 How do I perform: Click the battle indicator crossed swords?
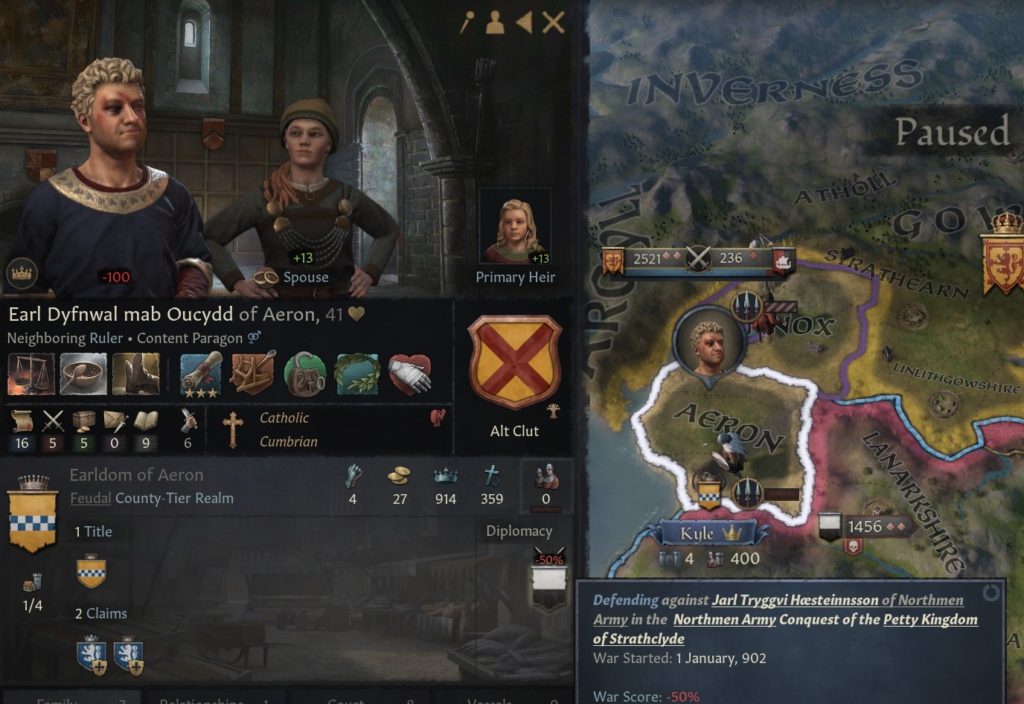point(698,259)
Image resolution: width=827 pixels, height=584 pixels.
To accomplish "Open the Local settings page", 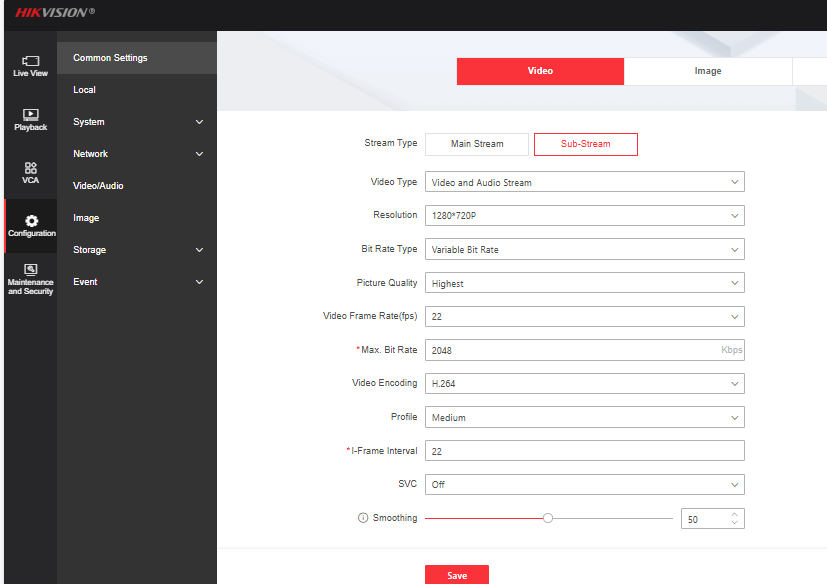I will [85, 90].
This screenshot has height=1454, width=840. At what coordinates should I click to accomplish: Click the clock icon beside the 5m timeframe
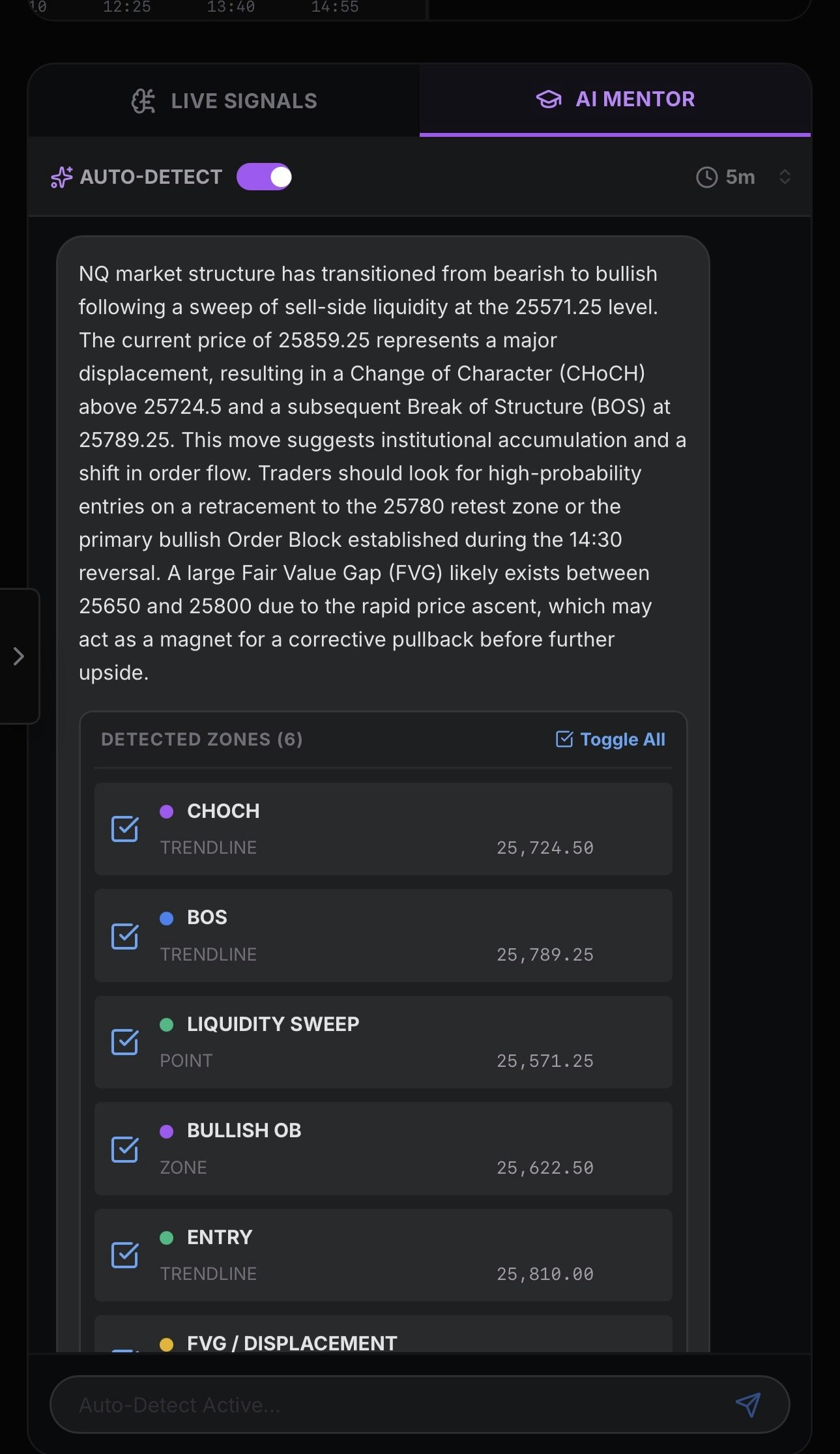coord(707,177)
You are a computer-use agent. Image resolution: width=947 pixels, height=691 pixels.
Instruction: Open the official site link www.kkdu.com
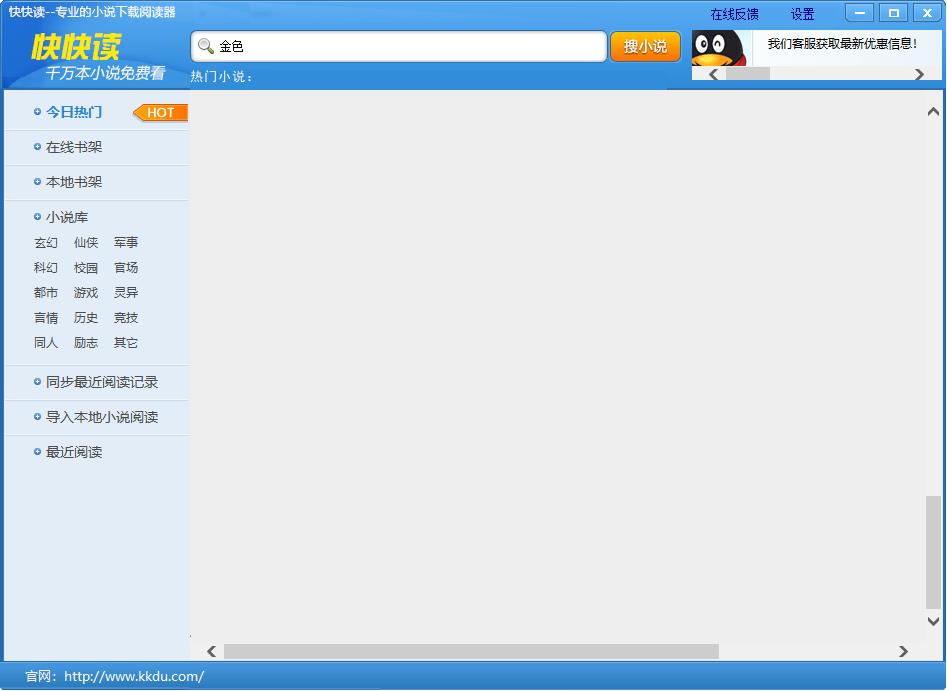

Task item: Search the data for the string "resolution" and copy every line where it appears.

Solution to the problem:
Image resolution: width=827 pixels, height=584 pixels.
You are a computer-use agent. Image resolution: width=947 pixels, height=691 pixels.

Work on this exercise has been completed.